Full rationale, NaN-box patterns, IC thresholds, GC roots, and intentional omissions: Design.

Layout

├── src
│   ├── main
│   ├── modules
│   │   ├── lexer
│   │   ├── packages
│   │   ├── parser
│   │   └── vm
│   └── util
└── tests
    └── cases

Quick start

cargo wasm # release WASM artifact -> target/wasm32-unknown-unknown/release/compiler_lib.wasm
cargo test --release # host-side test suite

cargo wasm is a workspace alias (.cargo/config.toml) for cargo build --release --target wasm32-unknown-unknown -p edge-python. Plain cargo build --release produces host artifacts (.rlib + cdylib) for embedders linking compiler_lib. To add native modules from your own crate, implement the Resolver trait, see Writing modules.

The host runtime owns I/O, network, and module fetching; there is no native CLI. Browser hosts use the runtime/ JS package; server/edge runtimes use wasmtime, wasmer, Cloudflare Workers, Fastly Compute, Spin.

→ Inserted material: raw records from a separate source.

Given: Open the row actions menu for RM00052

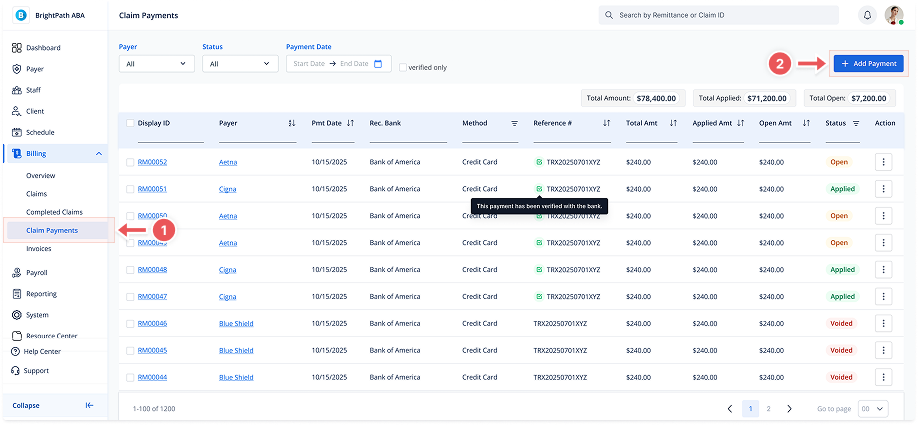Looking at the screenshot, I should tap(883, 161).
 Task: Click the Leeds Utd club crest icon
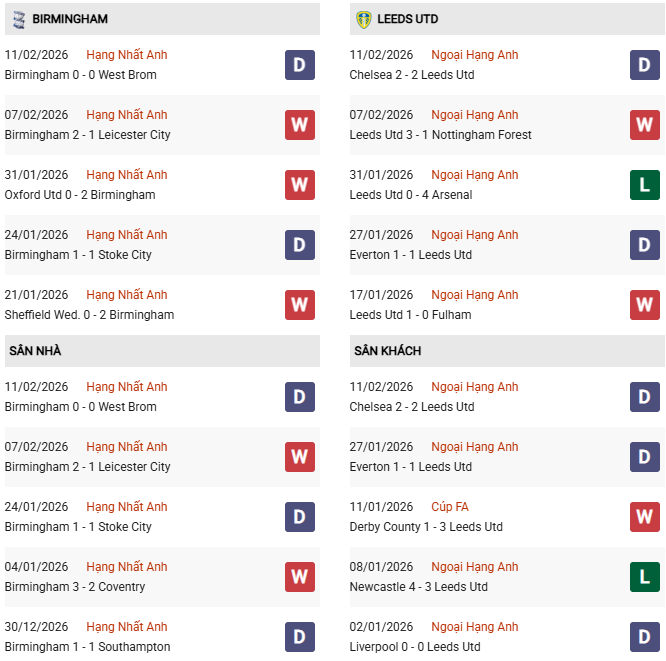point(363,19)
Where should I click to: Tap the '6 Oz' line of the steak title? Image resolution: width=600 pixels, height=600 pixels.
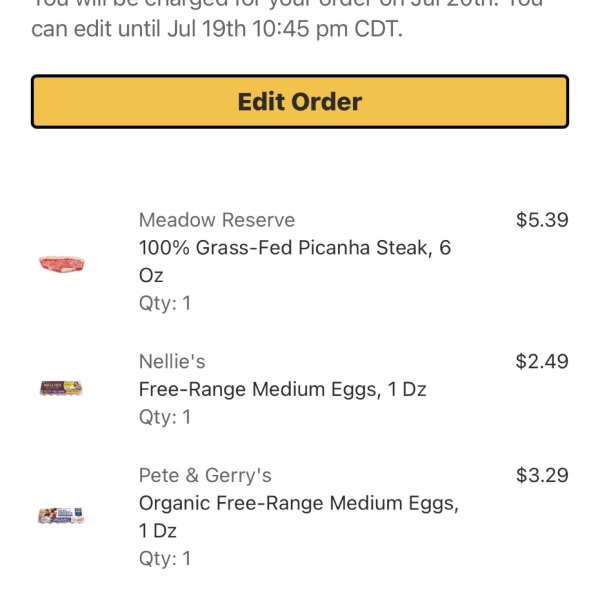pyautogui.click(x=151, y=276)
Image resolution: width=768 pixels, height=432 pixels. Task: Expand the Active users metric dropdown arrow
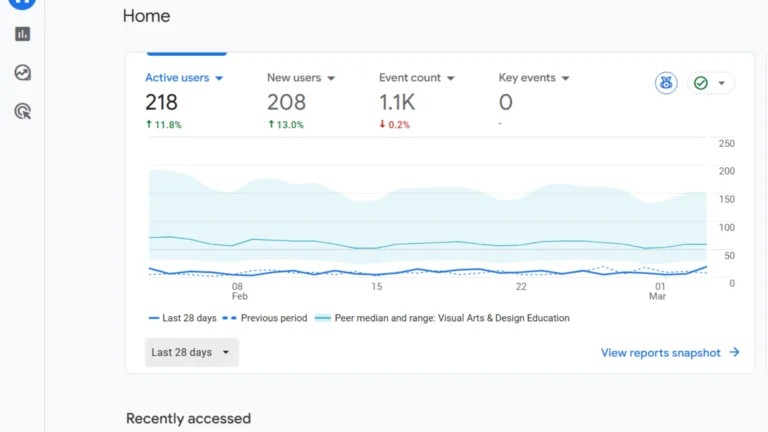[219, 78]
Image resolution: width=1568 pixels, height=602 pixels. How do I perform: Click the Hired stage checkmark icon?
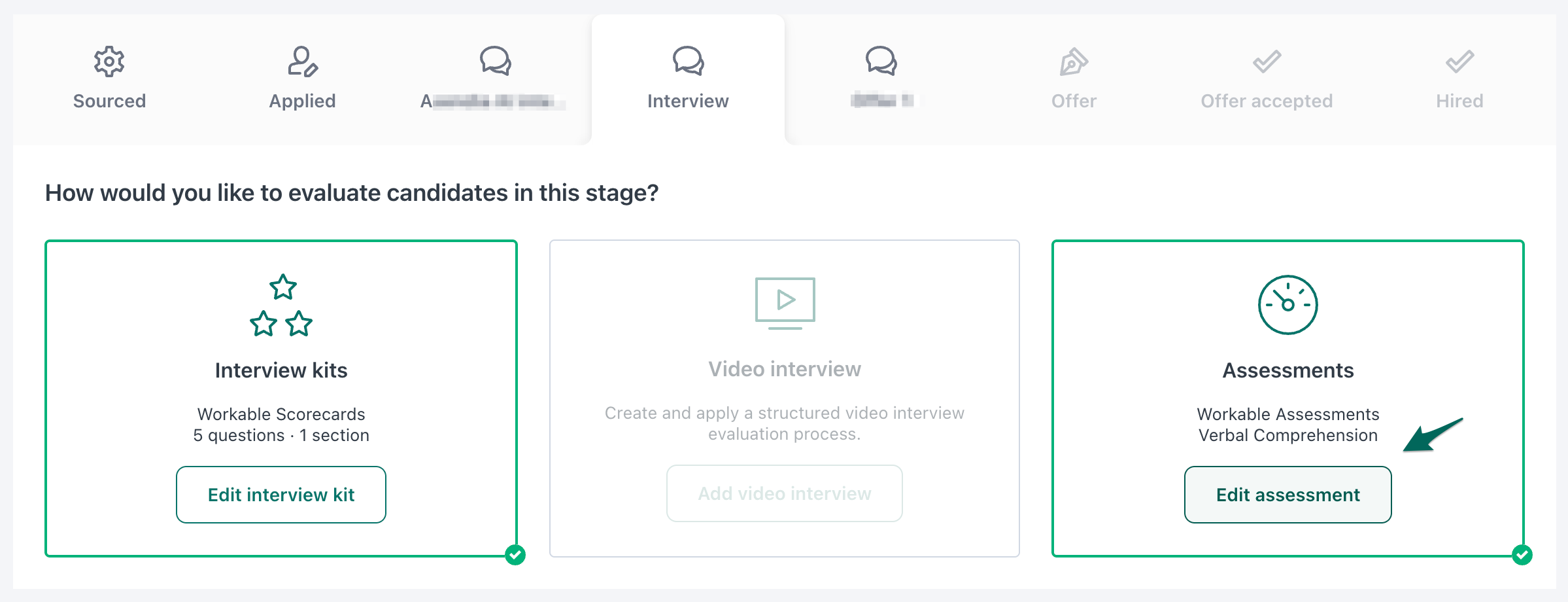point(1459,62)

Consuming the release from another Rust crate

This crate declares links = "compiler_lib" and its build.rs downloads the matching compiler_lib.wasm from the GitHub Release for CARGO_PKG_VERSION into OUT_DIR. Downstream crates read the absolute path through DEP_COMPILER_LIB_WASM.

# Downstream Cargo.toml
[dependencies]
edge-python = { git = "https://github.com/dylan-sutton-chavez/edge-python", tag = "v0.1.0" }
// Downstream build.rs
fn main() {
    println!("cargo::rerun-if-changed=build.rs");
    let wasm = std::env::var("DEP_COMPILER_LIB_WASM")
        .expect("`DEP_COMPILER_LIB_WASM` unset, upstream `edge-python` must declare `links = \"compiler_lib\"`");
    std::fs::copy(&wasm, "runtime/compiler_lib.wasm").expect("copy failed");
}

URL is derived from <repository>/releases/download/v<version>/compiler_lib.wasm, a tag bump is the only retarget needed. Use branch = "main" for unreleased work. Requires curl on PATH. Gated by the default-on prebuilt feature; producer-side commands pass --no-default-features to skip.

References

  1. Aho, Sethi & Ullman, Compilers: Principles, Techniques and Tools (1986). LUT-based lexer.
  2. Pratt, Top Down Operator Precedence (POPL 1973). Precedence climbing parser.
  3. Cytron et al., Efficiently Computing Static Single Assignment Form (TOPLAS 1991). SSA, φ-nodes.
  4. Gudeman, Representing Type Information in Dynamically Typed Languages (1993). NaN-boxing.
  5. Deutsch & Schiffman, Efficient Implementation of the Smalltalk-80 System (POPL 1984). Inline caching.
  6. Ertl & Gregg, The Structure and Performance of Efficient Interpreters (JILP 2003). Threaded dispatch.
  7. Hölzle & Ungar, Optimizing Dynamically-Dispatched Calls with Run-Time Type Feedback (PLDI 1994).
  8. Casey et al., Towards Superinstructions for Java Interpreters (SCOPES 2003). LoadAttr+Call fusion.
  9. Michie, Memo Functions and Machine Learning (Nature 1968). Pure-function memoization.
  10. McCarthy, Recursive Functions of Symbolic Expressions (CACM 1960). Mark-sweep GC.
  11. Backus, Can Programming Be Liberated from the von Neumann Style? (CACM 1978). Function-level paradigm.